Operators fear plunge in revenue from private customers could trigger collapse in services

Social affairs correspondent

Last modified on Wed 8 Sep 2021 12.44 EDT

The viability of care homes is under threat from the government’s plan to allow more privately funded customers to buy care at cheaper rates currently only available to councils, operators have warned.

The government announced on Tuesday that it would use legislation to let private buyers – who often pay hundreds of pounds a week more in care fees than councils – to pay the same price as if their care was publicly funded.

Care home operators, many of which are already financially precarious due to the Covid pandemic, fear that the new right could cause a plunge in revenue from private buyers and trigger collapses in services.

“If you do it like that without changing the rate [that councils pay], the viability of many providers will be completely undermined,” said Vic Rayner, CEO of the National Care Forum, which represents not-for-profit care operators.

Another senior industry figure added: “It could spell absolute disaster.”

On Wednesday, the health secretary, Sajid Javid, said the move was to “stop this cross-subsidisation in the system where you are having local authorities in effect being subsidised by private payers”. Currently councils can pay as little as GBP530 a week for a place in a care home, while private places can cost well over GBP1,000 a week.

But Rayner said that if the government wants to end the cross-subsidisation it needed to establish a single rate for public and privately funded care, which in effect would require a considerable increase in the rate councils pay.

Addressing the issue on Wednesday, Javid told BBC Radio 4 Today that of the GBP1.8bn a year going to social care, about GBP1bn would go to councils to set what he called “a fairer cost of care”.

“We have got to raise the rate that local authorities can afford and that needs to work its way through the system and we’re confident this money can do that,” he said.

But several billion pounds a year will be needed to do that, according to Paul Saper, an expert on the care sector and director of the LCS health and social care charity. He said the additional money announced this week might allow for an increase in the amount councils pay for care of about GBP40 a week on average, when increases of several hundred pounds a week were needed.

“They are going to have to find many billions more to go into the councils’ budgets,” he told the Guardian.

Private care operators often rely on a mix of council funded and private paying customers. The higher rates charged to private customers allow them to generate returns expected by the banks and private equity investors that back them. Saper said that if those returns could not be delivered, investment could dry up, meaning rundown homes fall into worse repair and too few new care homes are built.

Meanwhile, Javid defended the government’s decision to exclude food and lodging from the GBP86,000 cap on lifetime care costs, a move described as “misleading” by the Institute of Health and Social Care Management because it meant total costs of a stay in a care home could considerably exceed the cap. He said: “We all face those costs whether we go into social care or not and that’s why the government provides a state pension to meet those costs.”

The 2011 Dilnot Commission, on which this week’s reforms are largely based, had proposed leaving out the so-called “hotel costs”.

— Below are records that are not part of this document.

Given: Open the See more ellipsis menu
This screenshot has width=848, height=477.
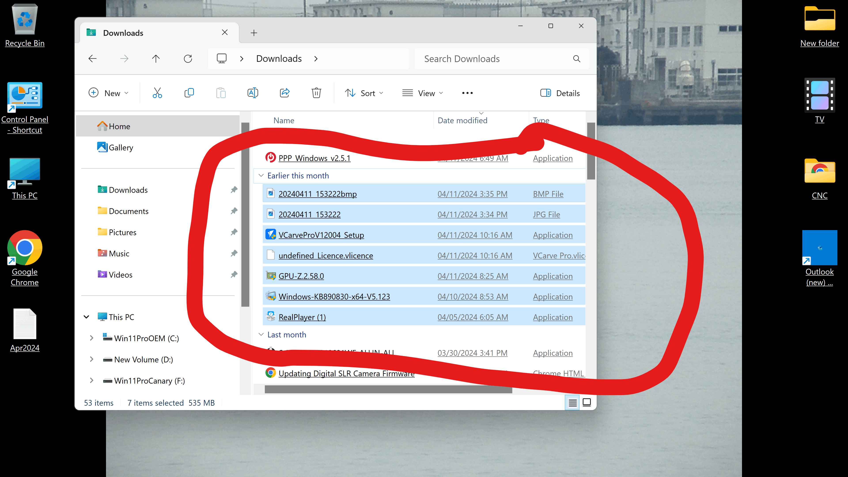Looking at the screenshot, I should (467, 93).
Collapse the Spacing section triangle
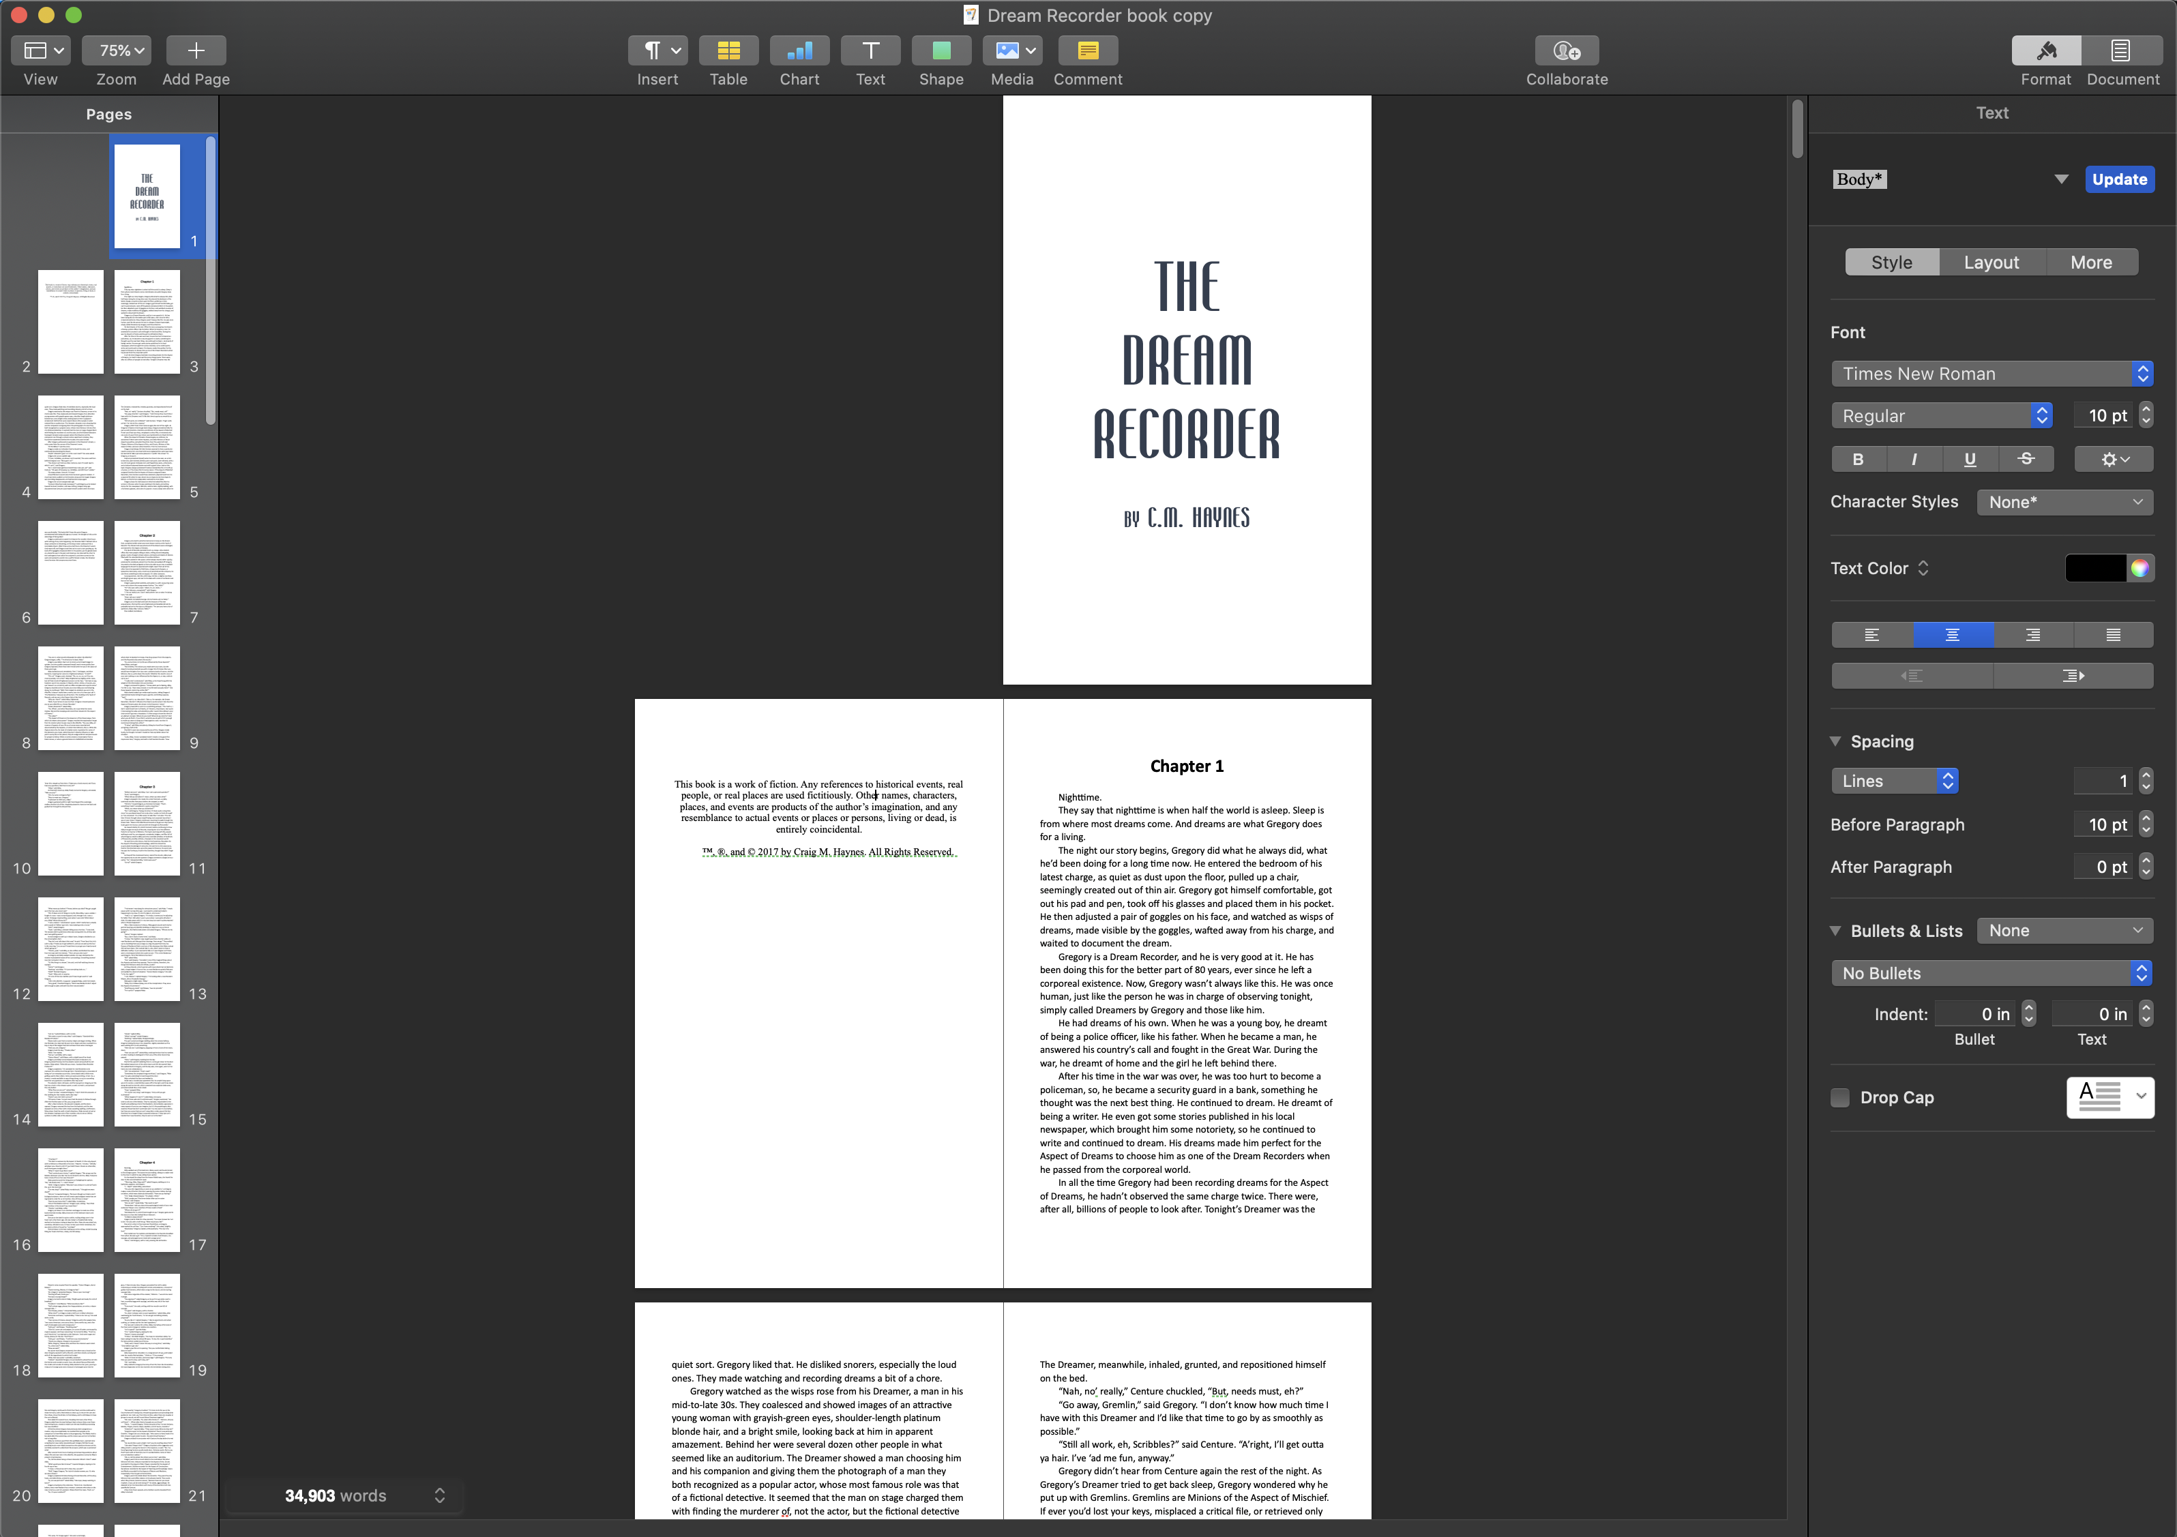Viewport: 2177px width, 1537px height. point(1836,741)
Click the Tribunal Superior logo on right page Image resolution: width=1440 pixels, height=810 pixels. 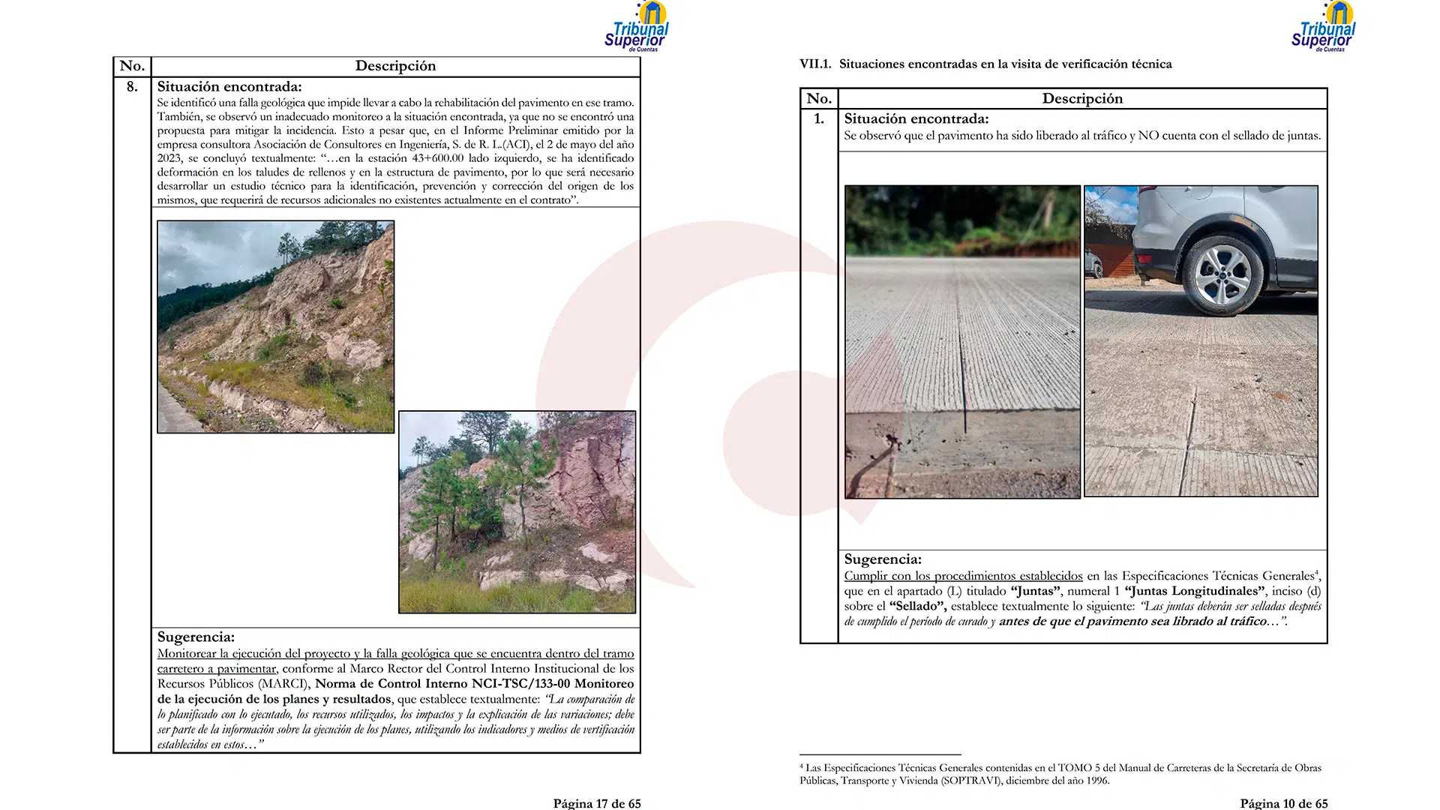click(x=1324, y=29)
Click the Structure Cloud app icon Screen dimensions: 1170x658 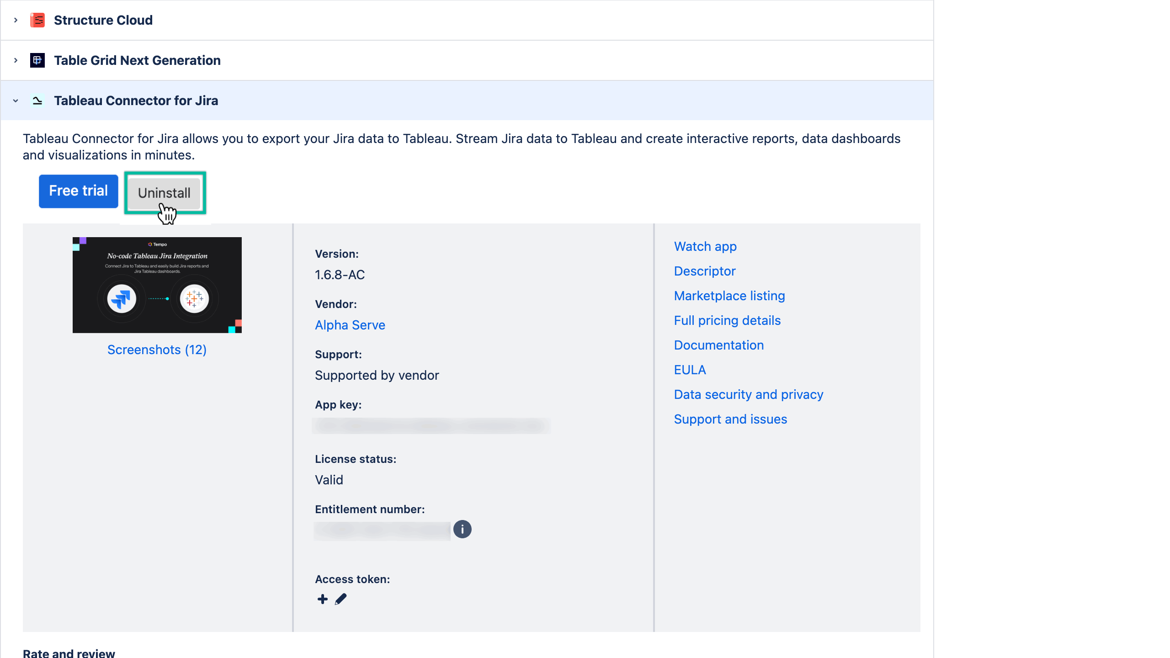click(37, 20)
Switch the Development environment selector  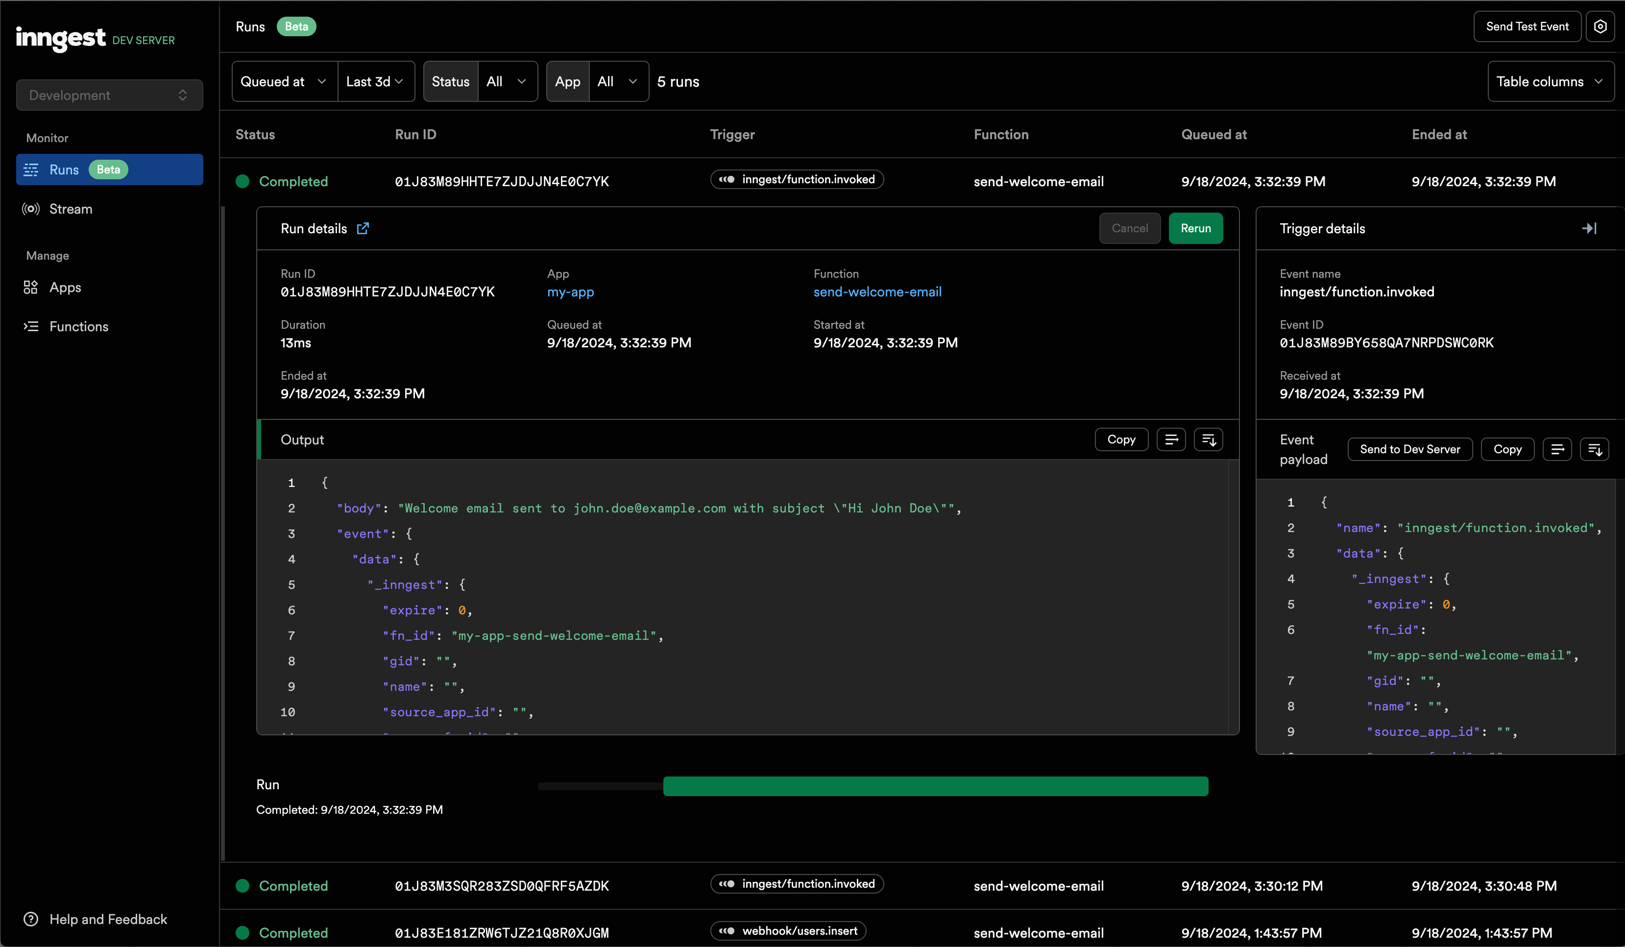[109, 95]
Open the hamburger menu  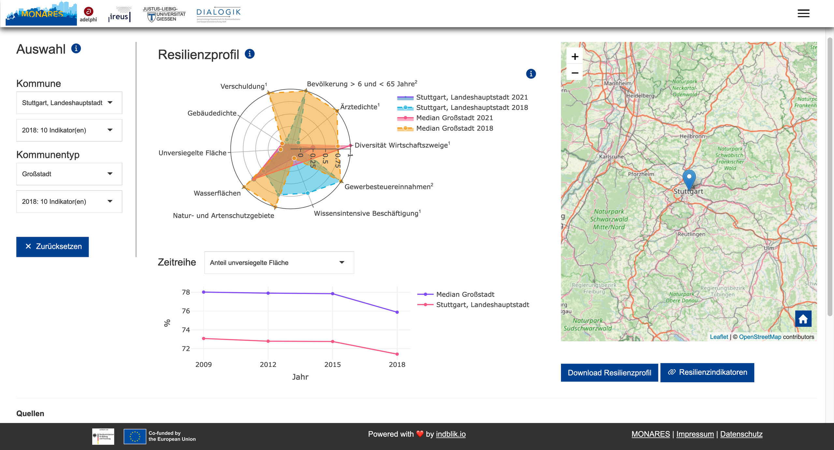803,13
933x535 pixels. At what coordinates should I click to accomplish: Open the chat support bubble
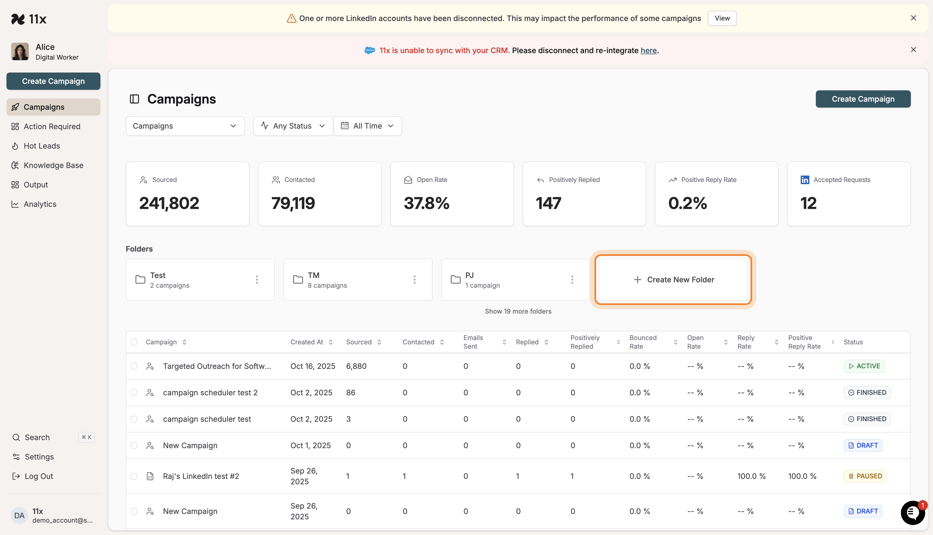pyautogui.click(x=912, y=513)
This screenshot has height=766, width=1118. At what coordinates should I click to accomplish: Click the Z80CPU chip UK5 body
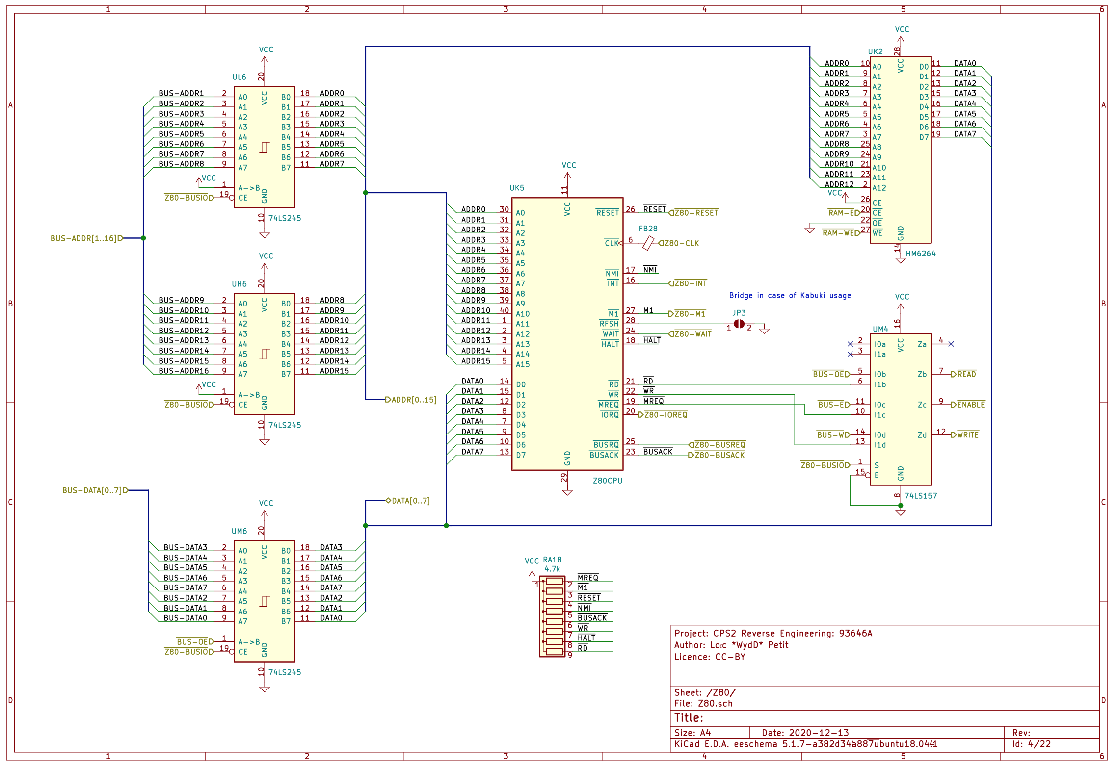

Andrew Dilnot, its chairman, said on Wednesday he thought it was “correct they are not included” and that to do so could create an unwelcome incentive for people to move into residential care out of their own home, where they would automatically be paying their own food and shelter costs. He said he was “delighted action has finally been taken” on social care, but he said he wanted the cap to be lower, the means-testing threshold to be increased and for more urgent funding to improve care immediately.

“We still have got the challenge of funding the existing means testing system properly,” he said. “These changes won’t take place for a couple of years and in the interim and thereafter we have got to make sure that we put enough money in to look after the most vulnerable who have no income or wealth of their own they can use.”

The Department of Health and Social Care has been contacted for comment.